Never hardcode keys in scripts. Load from environment every time.

Step 2: Make Your First Call Using the OpenAI-Compatible Endpoint

OpenRouter uses the OpenAI API format. If you already use the openai Python SDK, you can swap the base URL and use any model in the OpenRouter catalog.

from openai import OpenAI
import os
from dotenv import load_dotenv

load_dotenv()

client = OpenAI(
    api_key=os.getenv("OPENROUTER_API_KEY"),
    base_url="https://openrouter.ai/api/v1"
)

response = client.chat.completions.create(
    model="anthropic/claude-haiku-3",  # OpenRouter model ID format
    messages=[{"role": "user", "content": "What's the capital of France?"}],
    extra_headers={
        "HTTP-Referer": "https://yoursite.com",  # Optional but recommended
        "X-Title": "Your App Name"                # Shows in OpenRouter dashboard
    }
)

print(response.choices[0].message.content)
# Paris

The model ID format is {provider}/{model-name}. Browse the full catalog at openrouter.ai/models.

Step 3: Build a Model Reference Map

Keep a local reference of the models you use most. This makes it easy to swap models without hunting through docs.

MODELS = {
    # Fast and cheap — daily operations
    "fast":       "anthropic/claude-haiku-3",
    "fast-alt":   "openai/gpt-4o-mini",
    "fast-free":  "mistralai/mistral-7b-instruct",

    # Balanced — most production tasks
    "balanced":   "anthropic/claude-sonnet-4-5",
    "balanced-alt": "openai/gpt-4o",

    # Powerful — complex reasoning, long documents
    "powerful":   "anthropic/claude-opus-4-5",
    "powerful-alt": "openai/o3-mini",

    # Specialized
    "code":       "deepseek/deepseek-coder",
    "vision":     "openai/gpt-4o",
    "long-ctx":   "google/gemini-pro-1.5",
}

def get_client():
    return OpenAI(
        api_key=os.getenv("OPENROUTER_API_KEY"),
        base_url="https://openrouter.ai/api/v1"
    )

def call(prompt: str, tier: str = "fast", system: str = None) -> str:
    client = get_client()
    messages = []
    if system:
        messages.append({"role": "system", "content": system})
    messages.append({"role": "user", "content": prompt})
    
    response = client.chat.completions.create(
        model=MODELS[tier],
        messages=messages,
        extra_headers={"X-Title": "My AI System"}
    )
    return response.choices[0].message.content

Step 4: Use OpenRouter's Built-In Fallback Feature

This is OpenRouter's best feature. Pass a list of models and it automatically tries the next one if the first is unavailable or over capacity.

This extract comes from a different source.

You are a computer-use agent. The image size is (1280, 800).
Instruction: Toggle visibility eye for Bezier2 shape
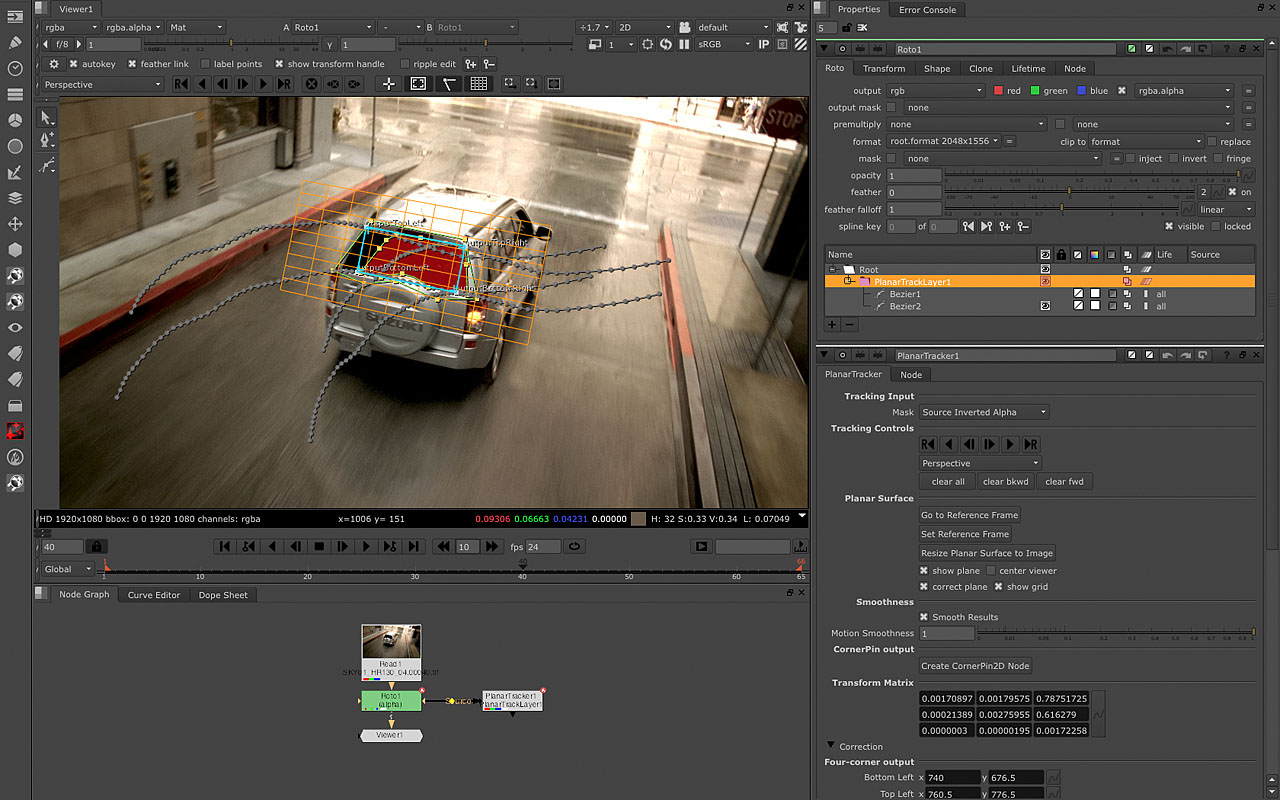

def call_with_fallback(prompt: str) -> dict:
    client = get_client()
    
    response = client.chat.completions.create(
        # Pass a list — OpenRouter tries them in order
        model="anthropic/claude-haiku-3",
        messages=[{"role": "user", "content": prompt}],
        extra_headers={"X-Title": "My AI System"},
        extra_body={
            "models": [
                "anthropic/claude-haiku-3",
                "openai/gpt-4o-mini",
                "mistralai/mistral-7b-instruct"
            ],
            "route": "fallback"  # try in order, not randomly
        }
    )
    
    return {
        "text": response.choices[0].message.content,
        "model_used": response.model  # tells you which model actually responded
    }

Step 5: Check Real-Time Pricing Before Committing to a Model

OpenRouter exposes a pricing API. Use it to build a cost estimator before running bulk jobs.

import requests

def get_model_pricing(model_id: str) -> dict:
    url = f"https://openrouter.ai/api/v1/models"
    headers = {"Authorization": f"Bearer {os.getenv('OPENROUTER_API_KEY')}"}
    
    resp = requests.get(url, headers=headers).json()
    for model in resp.get("data", []):
        if model["id"] == model_id:
            pricing = model.get("pricing", {})
            return {
                "model": model_id,
                "input_per_1k":  float(pricing.get("prompt", 0)) * 1000,
                "output_per_1k": float(pricing.get("completion", 0)) * 1000,
                "context_length": model.get("context_length", 0)
            }
    return {}

def estimate_cost(prompt: str, expected_output_tokens: int, model_id: str) -> float:
    pricing = get_model_pricing(model_id)
    input_tokens = len(prompt.split()) * 1.3  # rough estimate
    cost = (input_tokens / 1000 * pricing["input_per_1k"]) + \
           (expected_output_tokens / 1000 * pricing["output_per_1k"])
    return round(cost, 6)

# Before running 5,000 enrichments:
cost_per_item = estimate_cost("Summarize this company...", 150, "anthropic/claude-haiku-3")
total_estimate = cost_per_item * 5000
print(f"Estimated cost: ${total_estimate:.2f}")

Step 6: Monitor Usage via OpenRouter Dashboard and API

OpenRouter tracks every call in your dashboard. You can also pull usage data via the API for your own reporting.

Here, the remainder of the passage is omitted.